I beg of Joseph Cook and Hermann Lotze not to take offence at my putting into the hands and mouth of Prof. Huxley this disastrous reply to their supposed analogical proof of the soul's immortality, which turns out to be so complete a demonstration in favor of materialism. It is better that a friend should strike this blow than an enemy, since soon or late the blow was certain to come unless materialism has lost its senses. However deep its cut or keen its smart, there is a balm for the wound, if they will accept it, which will not leave even a cicatrice to tell the tale of its infliction. That balm is the incorporeal "enswathement" of the vital and mental organism, which these great advocates of religion have so strangely overlooked in framing their analogical arguments in support of the soul's immortality.

# TASKS TO COMPLETE
a – Does the excerpt on the soul's immortality agree with each of these statements? Answer yes or no for each, quoting the words of the excerpt that decide it. (i) The writer puts the reply into the mouth of Prof. Huxley. (ii) The writer holds that it is better for an enemy than a friend to strike the blow. (iii) The writer says the balm will leave a scar as a record of the wound.
b – In the excerpt on the soul's immortality, what does the writer name as the balm for the wound?
The listing that follows comes from a separate source.

# PROVIDED MATERIAL
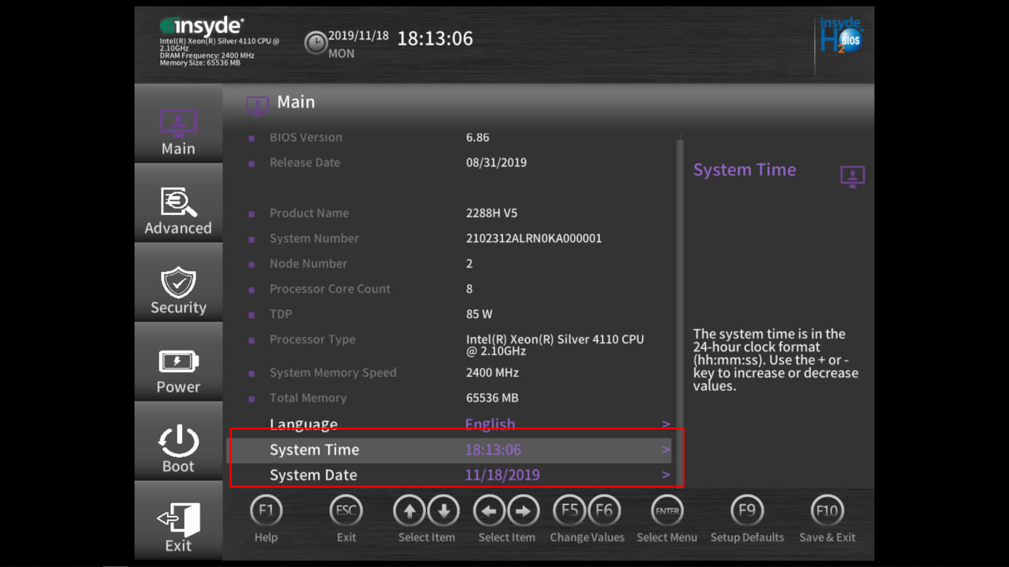Open System Date chevron arrow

# OUTPUTS FOR THE TASKS
a –
(i) Yes: "putting into the hands and mouth of Prof. Huxley this disastrous reply"
(ii) No: "It is better that a friend should strike this blow than an enemy"
(iii) No: "which will not leave even a cicatrice to tell the tale of its infliction"

b – The balm is the incorporeal "enswathement" of the vital and mental organism.